### Instructions to follow
In the entries below, find the line containing "Open $AVZ cashtag in main tweet". Write out that line and all lines after it, exactly, and nothing else.

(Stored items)
________

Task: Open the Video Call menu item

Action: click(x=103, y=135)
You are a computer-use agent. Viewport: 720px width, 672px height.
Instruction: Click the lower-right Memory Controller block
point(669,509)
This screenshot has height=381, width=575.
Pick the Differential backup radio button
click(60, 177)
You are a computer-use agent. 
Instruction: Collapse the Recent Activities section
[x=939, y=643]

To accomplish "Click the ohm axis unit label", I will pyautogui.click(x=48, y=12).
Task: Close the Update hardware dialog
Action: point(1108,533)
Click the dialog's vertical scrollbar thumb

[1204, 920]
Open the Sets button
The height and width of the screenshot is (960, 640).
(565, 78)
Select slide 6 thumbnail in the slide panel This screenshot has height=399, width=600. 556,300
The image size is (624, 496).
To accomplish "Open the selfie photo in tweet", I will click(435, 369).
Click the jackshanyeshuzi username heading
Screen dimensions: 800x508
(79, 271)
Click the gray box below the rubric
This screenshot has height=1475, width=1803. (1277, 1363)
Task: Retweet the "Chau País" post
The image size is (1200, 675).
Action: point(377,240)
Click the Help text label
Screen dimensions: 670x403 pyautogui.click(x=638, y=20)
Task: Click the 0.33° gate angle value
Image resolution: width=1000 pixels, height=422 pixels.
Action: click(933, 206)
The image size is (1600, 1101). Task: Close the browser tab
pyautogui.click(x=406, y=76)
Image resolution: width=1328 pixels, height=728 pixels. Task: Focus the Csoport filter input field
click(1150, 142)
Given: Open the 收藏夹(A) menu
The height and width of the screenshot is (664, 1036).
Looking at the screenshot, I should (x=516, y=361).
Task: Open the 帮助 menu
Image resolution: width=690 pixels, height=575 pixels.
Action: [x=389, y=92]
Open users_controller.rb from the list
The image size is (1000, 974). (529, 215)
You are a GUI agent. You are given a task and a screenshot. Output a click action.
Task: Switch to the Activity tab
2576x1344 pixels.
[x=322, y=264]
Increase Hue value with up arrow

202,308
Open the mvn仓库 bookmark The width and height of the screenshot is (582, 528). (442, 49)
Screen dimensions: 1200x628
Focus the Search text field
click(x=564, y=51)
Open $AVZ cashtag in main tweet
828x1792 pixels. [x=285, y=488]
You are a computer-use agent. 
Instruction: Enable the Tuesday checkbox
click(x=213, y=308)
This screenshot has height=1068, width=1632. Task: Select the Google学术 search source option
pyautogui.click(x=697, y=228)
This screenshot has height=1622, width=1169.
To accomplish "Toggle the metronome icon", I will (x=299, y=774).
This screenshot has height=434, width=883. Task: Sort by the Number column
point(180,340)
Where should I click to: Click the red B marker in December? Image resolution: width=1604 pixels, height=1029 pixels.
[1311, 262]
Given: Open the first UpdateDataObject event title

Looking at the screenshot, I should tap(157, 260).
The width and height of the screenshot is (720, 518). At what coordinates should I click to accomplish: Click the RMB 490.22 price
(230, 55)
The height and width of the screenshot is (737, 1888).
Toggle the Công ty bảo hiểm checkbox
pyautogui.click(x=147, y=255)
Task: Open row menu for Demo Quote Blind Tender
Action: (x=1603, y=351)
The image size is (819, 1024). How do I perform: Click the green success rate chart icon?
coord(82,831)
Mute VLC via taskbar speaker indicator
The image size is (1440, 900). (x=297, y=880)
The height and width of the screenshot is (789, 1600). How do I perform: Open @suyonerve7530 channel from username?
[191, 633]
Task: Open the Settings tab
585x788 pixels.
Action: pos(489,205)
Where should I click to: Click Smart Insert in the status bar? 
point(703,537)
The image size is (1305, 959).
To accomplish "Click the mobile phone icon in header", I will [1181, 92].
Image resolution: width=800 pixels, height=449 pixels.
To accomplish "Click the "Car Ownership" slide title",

________

### Result of this task
Open $AVZ cashtag in main tweet
828x1792 pixels. [x=285, y=488]
You are a computer-use agent. 
Instruction: Enable the Tuesday checkbox
click(x=213, y=308)
This screenshot has height=1068, width=1632. Task: Select the Google学术 search source option
pyautogui.click(x=697, y=228)
This screenshot has height=1622, width=1169.
To accomplish "Toggle the metronome icon", I will (x=299, y=774).
This screenshot has height=434, width=883. Task: Sort by the Number column
point(180,340)
Where should I click to: Click the red B marker in December? Image resolution: width=1604 pixels, height=1029 pixels.
[1311, 262]
Given: Open the first UpdateDataObject event title

Looking at the screenshot, I should tap(157, 260).
The width and height of the screenshot is (720, 518). At what coordinates should I click to accomplish: Click the RMB 490.22 price
(230, 55)
The height and width of the screenshot is (737, 1888).
Toggle the Công ty bảo hiểm checkbox
pyautogui.click(x=147, y=255)
Task: Open row menu for Demo Quote Blind Tender
Action: (x=1603, y=351)
The image size is (819, 1024). How do I perform: Click the green success rate chart icon?
coord(82,831)
Mute VLC via taskbar speaker indicator
The image size is (1440, 900). (x=297, y=880)
The height and width of the screenshot is (789, 1600). How do I perform: Open @suyonerve7530 channel from username?
[191, 633]
Task: Open the Settings tab
585x788 pixels.
Action: pos(489,205)
Where should I click to: Click Smart Insert in the status bar? 
point(703,537)
The image size is (1305, 959).
To accomplish "Click the mobile phone icon in header", I will [1181, 92].
Image resolution: width=800 pixels, height=449 pixels.
To accomplish "Click the "Car Ownership" slide title",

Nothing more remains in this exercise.